Any attempt to create a likely vaccine will most likely happen in 12 months’ time.
It is not certain that scientists will be able to create an effective vaccine against the coronavirus but it could take a year before one is invented, the head of the World Health Organisation says.
Speaking by video-conference to deputies from the European Parliament's health committee, Tedros Adhanom Ghebreyesus said that if such a vaccine became a reality it should become a public good available to all.
"It would be very difficult to say for sure that we will have a vaccine," Tedros said.
READ MORE: US doctor Anthony Fauci says COVID-19 vaccine could be ready by end of year
"We never had a vaccine for a coronavirus. So this will be, when discovered, hoping that it will be discovered, it will be the first one," he said.
"Hoping that there will be a vaccine, the estimate is we may have a vaccine within one year. If accelerated, it could be even less than that, but by a couple of months.
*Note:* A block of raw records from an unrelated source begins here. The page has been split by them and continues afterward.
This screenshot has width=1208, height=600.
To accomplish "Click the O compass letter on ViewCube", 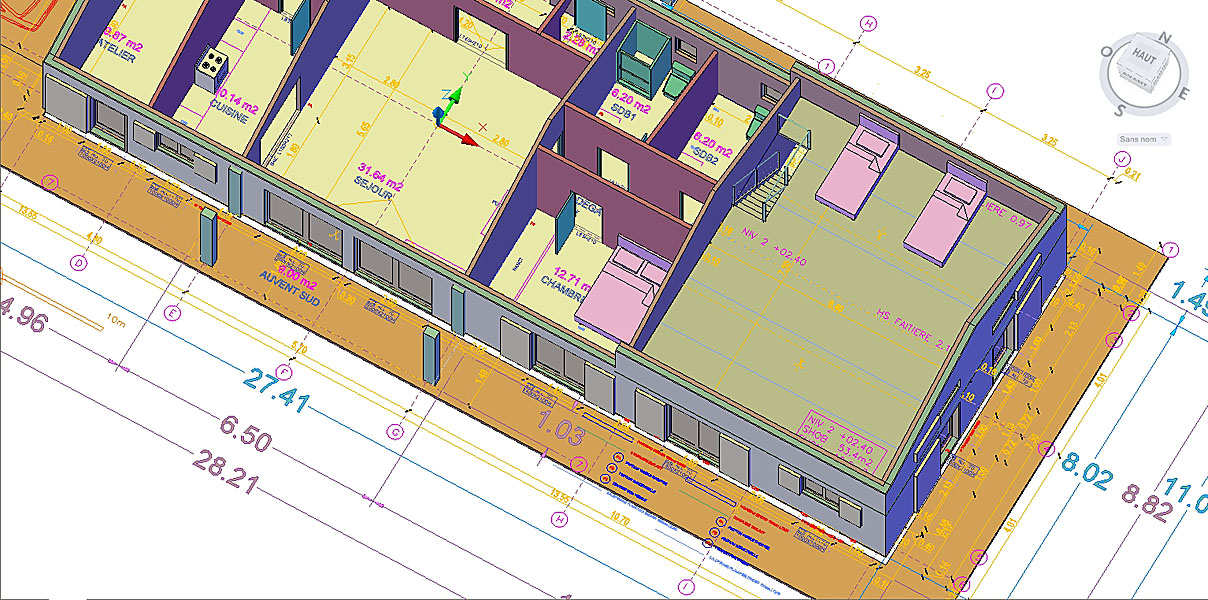I will 1106,53.
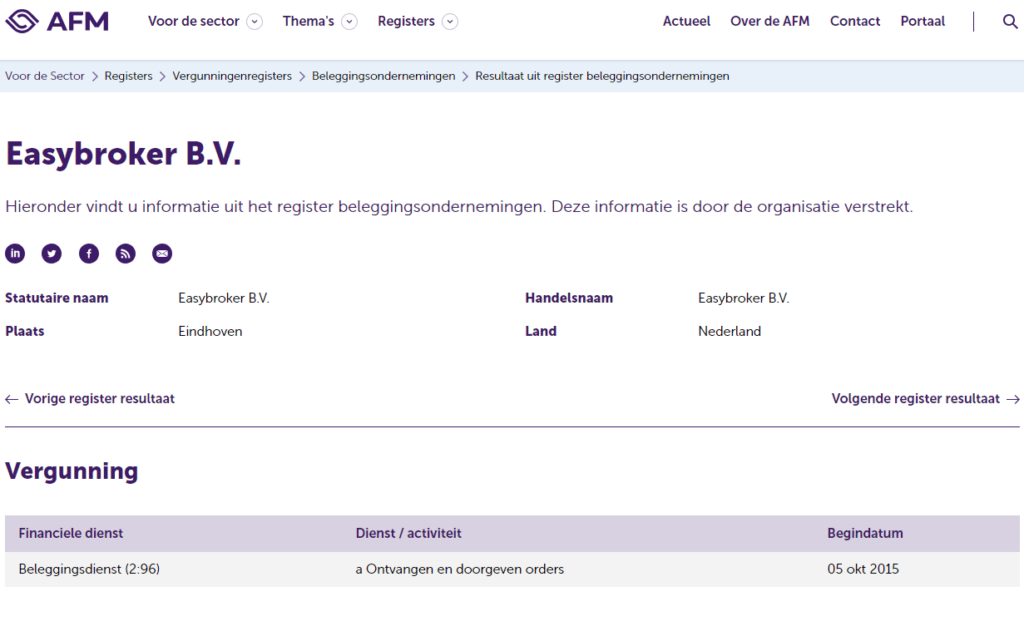Open Volgende register resultaat link
Screen dimensions: 1024x621
[916, 398]
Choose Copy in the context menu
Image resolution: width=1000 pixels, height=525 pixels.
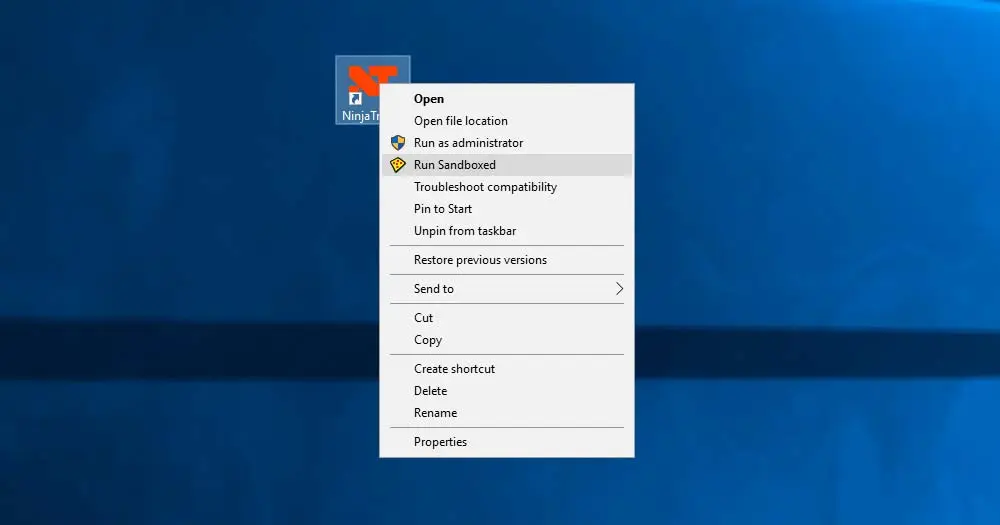[428, 340]
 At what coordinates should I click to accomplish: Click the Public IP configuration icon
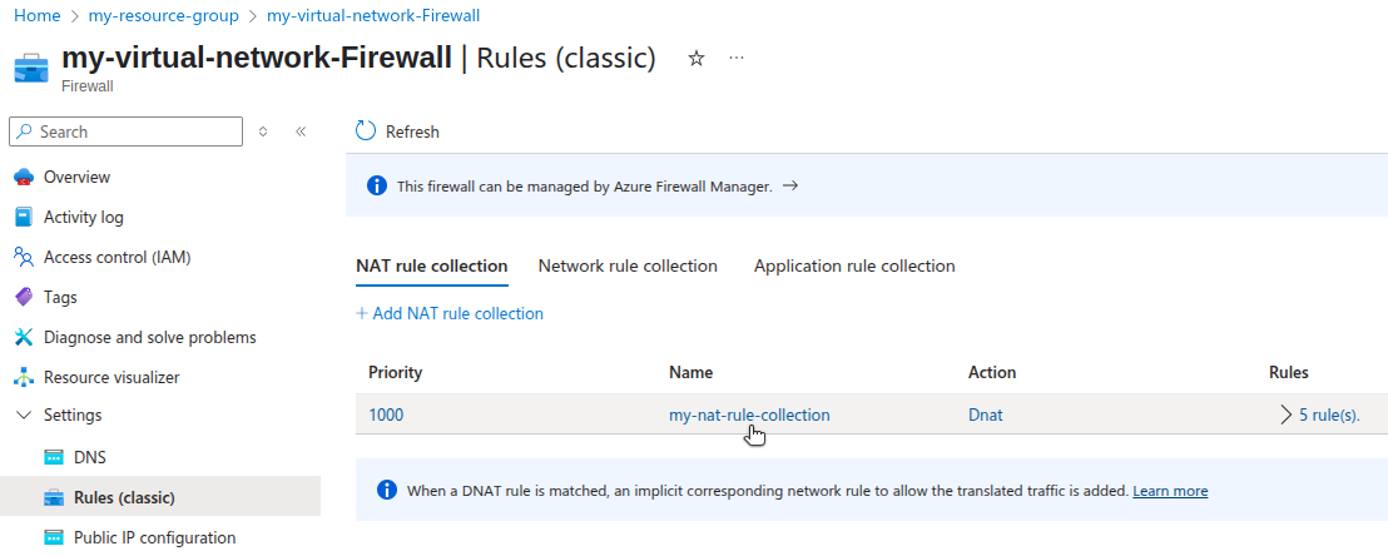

That's what scientists are saying," he said.
Tedros also said the COVID-19 pandemic is subsiding in Europe but getting worse globally, with the number of infections expected to reach 10 million next week and the number of deaths 500,000.
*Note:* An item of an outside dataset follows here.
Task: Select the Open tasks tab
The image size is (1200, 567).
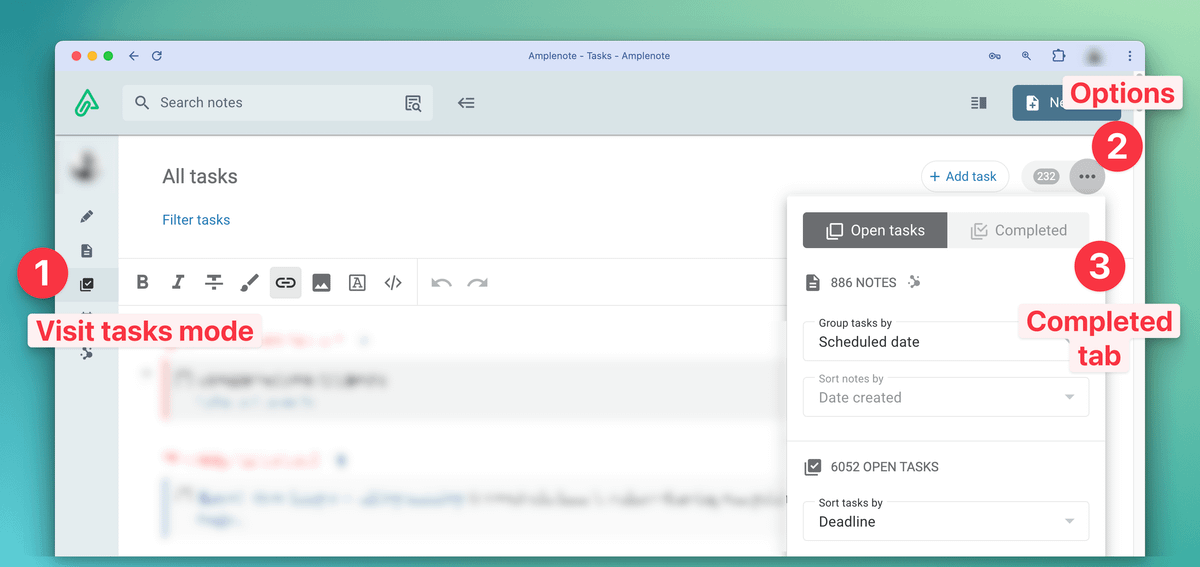Action: [x=875, y=230]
The number of new coronavirus cases per day in the United States stood near an all-time high on Thursday at 34,300, hovering close to the peak reached in late April during some of the darkest and deadliest days of the crisis.
While greatly expanded testing probably accounts for some of the increase, experts say other measures indicate the virus is making a comeback.
Daily deaths, hospitalisations and the percentage of tests that are coming back positive for the virus have also have been rising over the past few weeks in parts of the country.
The virus has been blamed for more than 122,000 US deaths - the highest toll in the world - and more than 2.3 million confirmed infections acroos the country.
European countries appear on track to reopen their shared borders by July 1, and the European Union is considering barring visitors from the US, Russia and Brazil.
In Paris, meanwhile, the Eiffel Tower reopened to visitors for the first time on Thursday after its longest-ever peacetime closure: 104 days.
Skyscraper-studded Dubai, in the United Arab Emirates, ended a months-long nightly curfew.
With hospitals overwhelmed in New Delhi, Indian troops provided care at medical wards fashioned from trains.
In China, where the virus was first detected late last year, an outbreak in Beijing appeared to have been brought under control.
China reported 19 new cases across the country amid mass testing in the capital.
Worldwide, more than 9.4 million people have been confirmed infected and nearly 500,000 have died, by Johns Hopkins' count.